Sul Giornale. Al termine di un’amichevole giocata nella Germania Ovest fuggì. Morì tre anni dopo in un incidente stradale. Alla caduta del Muro si scoprì che non fu una fatalità

Sul Giornale la storia di Lutz Eigendrf, stella della Dinamo Berlino ai tempi del muro. Della sua fuga a Ovest, della condanna a morte che firmò per se stesso e della terribile vendetta della Stasi, che non poteva sopportare uno smacco del genere.
Lutz Eigendorf nasce a Brandeburgo sulla Havel, a 70 chilometri da Berlino. E’ centrocampista ma non disdegna il gol, quando può.
A 15 anni entra nella Dinamo, a 18 è in prima squadra, a 22 in Nazionale. Diventa il simbolo del club, il capitano.
Odia il muro di Berlino, che lo divide dal mondo. Detesta
“la vita claustrofobia del comunismo reale, la propaganda che vende sogni che non si realizzano mai”.
E odia più di tutto Erich Mielke, ministro della sicurezza nazionale e capo della Stasi.
Il 19 marzo 1979 ha quasi 25 anni. La Dinamo deve andare a giocare un’amichevole con il Kaiserslautern, nella Germania Ovest. Nessuno dei calciatori della squadra è mai stato di là dal muro, nessuno di loro conosce la libertà.
Lui sale per ultimo sul pullman della squadra, in silenzio. Ma ha già in mente il suo piano.
Quando il pullman arriva a destinazione, i compagni sono eccitati, si godono il bagno di folla. Lui no. Scatta in contropiede, si mescola alla gente che passa e si infila in una stradina dove ferma il primo taxi che passa. Si abbassa sul sediolino e dice al tassista:
«Portami il più lontano che puoi da qui, dove non ha importanza».
A casa ha lasciato la moglie Gabrielle e la figlia Sandy. Non le rivedrà più.
Scatta l’allarme, ma Lutz è giò andato. Viene squalificato per un anno dai campi. Gli viene tolta la casa. Alla moglie fanno sposare una sia della Stasi, perché non si sa mai Lutz torni a prendersi la famiglia.
“Per Erich Mielke un affronto insopportabile, la Stasi umiliata da uno che scende da un pullman e se ne va, la Piovra ridicolizzata nel più banale dei modi”.
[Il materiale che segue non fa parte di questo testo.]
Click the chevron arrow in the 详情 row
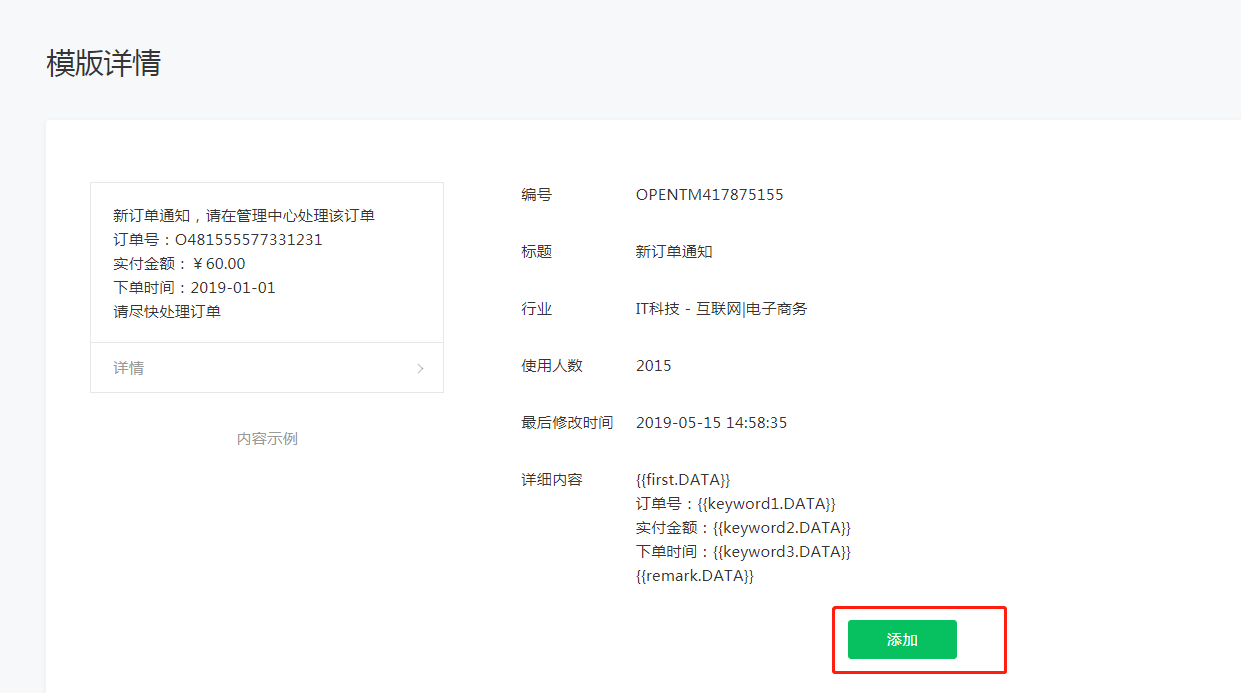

Lutz passa al Kaiserslautern, poi all’Eintracht Braunschweig. Si risposa e ha un figlio. Sembra che tutti si siano dimenticati di lui, si sente al sicuro.
Si sente così tranquillo che nel febbraio 1983 si fa intervistare dalla tv davanti al Muro di Berlino e racconta com’è bello il mondo libero. Denuncia il marcio del comunismo e invita gli sportivi come lui a scappare proprio come ha fatto lui.
Dietro lo schermo della tv, però, c’è la Stasi. Lo vedono, lo individuano, lo puntano.
Due settimane dopo è vittima di un incidente. La sua macchina si schianta contro un albero all’uscita da una curva a gomito sulla Braunschweig-Querum. Muore poco più di ventiquattr’ore dopo senza riprendere mai conoscenza. L’autopsia gli riscontra troppo alcool nel sangue. Per la polizia è un incidente come un altro.
Sei anni dopo, quando cade il Muro di Berlino, il suo caso viene riaperto perché il suo nome viene trovato su uno dei dossier custoditi negli archivi della Stasi. Viene fuori la verità.
“A ucciderlo sono stati due sicari di Mielke. Bloccata la sua Alfetta, lo hanno costretto a ingoiare allucinogeni mescolati ad alcool, l’hanno rimesso in macchina sicuri che prima o poi si sarebbe schiantato. Sembrava morto come Gigi Meroni, lo avevano giustiziato come Andres Escobar. Ma non c’è stata giustizia per il Beckenbauer dell’Est”.
A trent’anni dalla caduta del Muro niente ricorda Lutz Egendorf
“martire della libertà, eroe ribelle suo malgrado, paladino di un mondo migliore. Anche se il cielo non è più lo stesso sopra Berlino”.